Want to be able to visual your HTML data buffer? XML? Custom document? Images? the visualizers are really cool.
For example, here's a regex visualizer:
http://regex.osherove.com/Articles/RegexKit.html
And here's an XML visualizer:
http://blogs.conchango.com/howardvanrooijen/archi
If you need web hosting, you could do worse than here
While I don't know about the motivations of the original poster, I'll answer your question if you want. I've developed in Visual Studio, CodeWarrior, emacs/gcc, CodeGuide, IntelliJ IDEA, and many of the older packages. In my humble opinion, Xcode is the worst development environment out there that's being actively maintained.

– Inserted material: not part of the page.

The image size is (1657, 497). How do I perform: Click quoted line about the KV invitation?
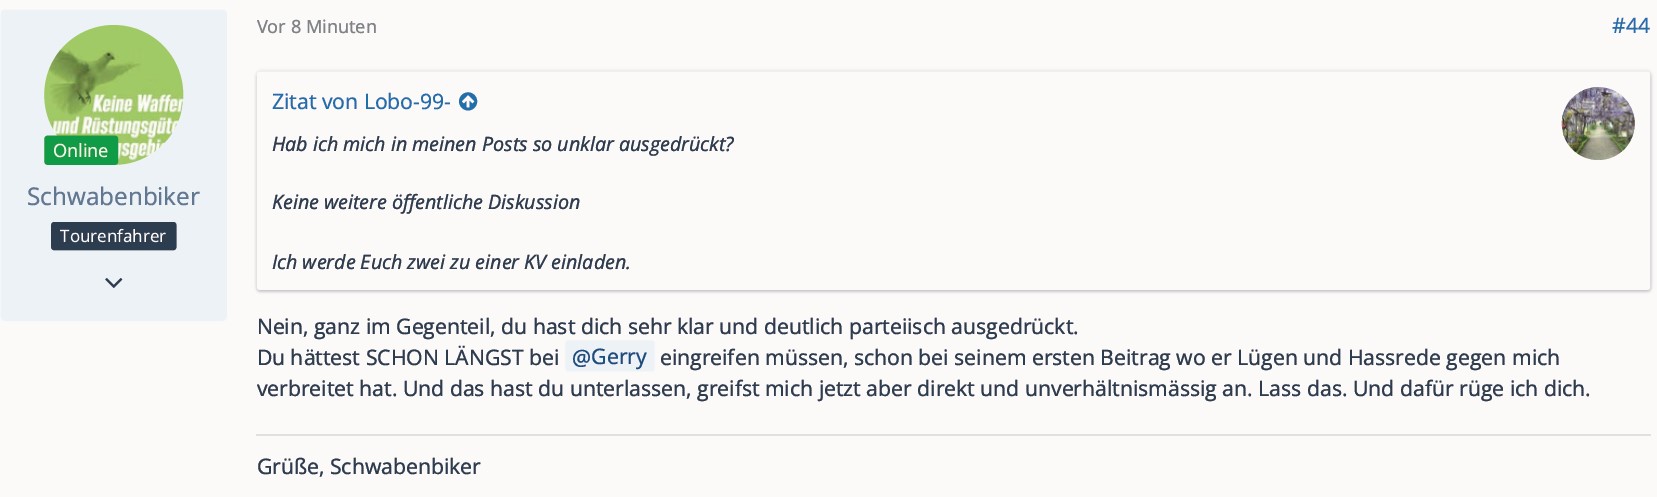coord(450,262)
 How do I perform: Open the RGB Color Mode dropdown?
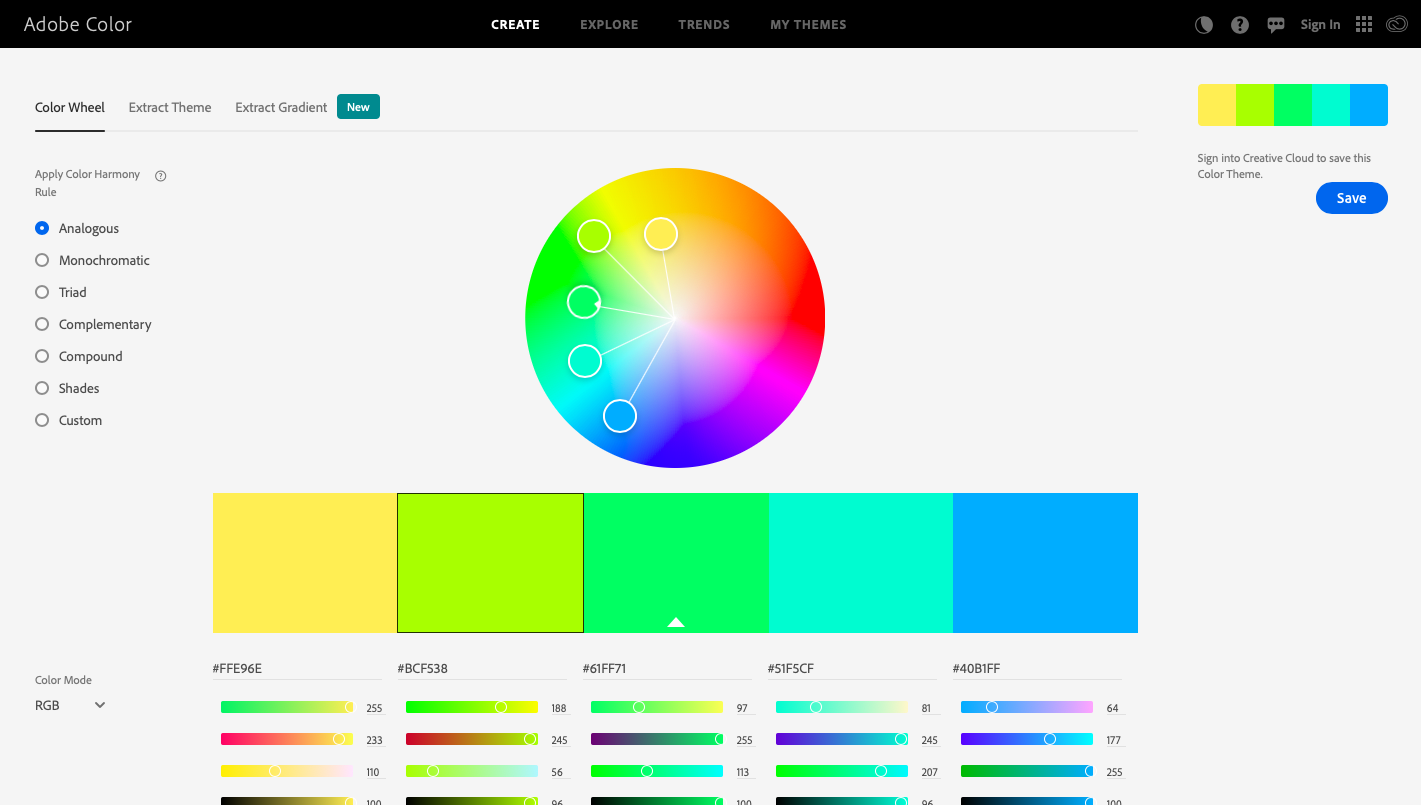(x=69, y=705)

Worse, it is being touted by Apple as the preferred development environment for Macintoshes. I can't imagine a better way to discourage developers. Combine it with Objective C, which while somewhat elegant has a cryptic, unapproachable syntax and for all practical purposes locks you into the Macintosh, and you have an anchor on your software development community.
But back to the question at hand...
Although it got better with 2.1, XCode suffers seriously from configuration problems. Determining where to go to set something, where a setting is overridden, or what it actually does is insane. A simple comparison with CodeWarrior is enough to show how far development has fallen for the Mac in this respect. Then there's the plist and such files that are an inevitable part of Mac development these days. Why can't there be some better editor for that sort of thing with a nice GUI? ResEdit from the 1980's beats it. Then there's the error window. You click "compile" and you get a "ding!"... then you hunt for what happened. When you find it, you get a difficult to use pane of errors buried below, but in the same pane as, your project. Huh? Then there's the editor... having lots of files open is a pain compared to almost any other IDE. Then search... for the company that produced Spotlight, searching is amazing primitive in XCode. The general layout is a mess, the build outputs are annoying to keep track of, and things like the class browser aren't nearly as helpful as something like IDEA or even CodeWarrior. Then if you compare it to many of the Java development advantages (since we're including the old ObjectiveC language in the rant,) you start to miss out on TONS of refactoring options that Eclipse and IDEA both offer. Those types of things become essential for keeping code maintainable over the long-term. Things like xgrid for distributed compiling are near-useless for most small developers, so I hope they didn't take away any resources to develop those features, either.
In short, I think the Macintosh community would have been much better served if Apple had simply bought CodeWarrior and wrote a gcc4 plug-in for it for PPC/x86 codegen. Then they could start adding some of the intelligent refactoring, assuming such things are possible in Objective C. Alternately, they could start over with Java or even Mono/C# and provide an environment that would let you create Mac apps quickly and efficiently, as well as being able to use the same code on Mac, Win, and Linux.
E pluribus unum
This is true, but talent and circumstance are both necessary. I raised the issue because everyone's talking about talent, without thinking much about luck.
Also, it's not like he's be able to have so much luck without the big pile of money that the Apple II generated, back in the 1970s. That cash funded a lot of failures, and one hit: the Mac.
The Mac money was spent on a lot of things, but had one hit: Pixar. NeXT was cool, but it wasn't a financial success.
With that string of success, he came back to Apple, made the iMac, brought back the old NeXT software from the dead, and basically trailed Windows for a while... until the iPod... which was originally a me-too product late to the market until it was mated with the music store (which is also a me-too product).
It takes some talent to be that lucky.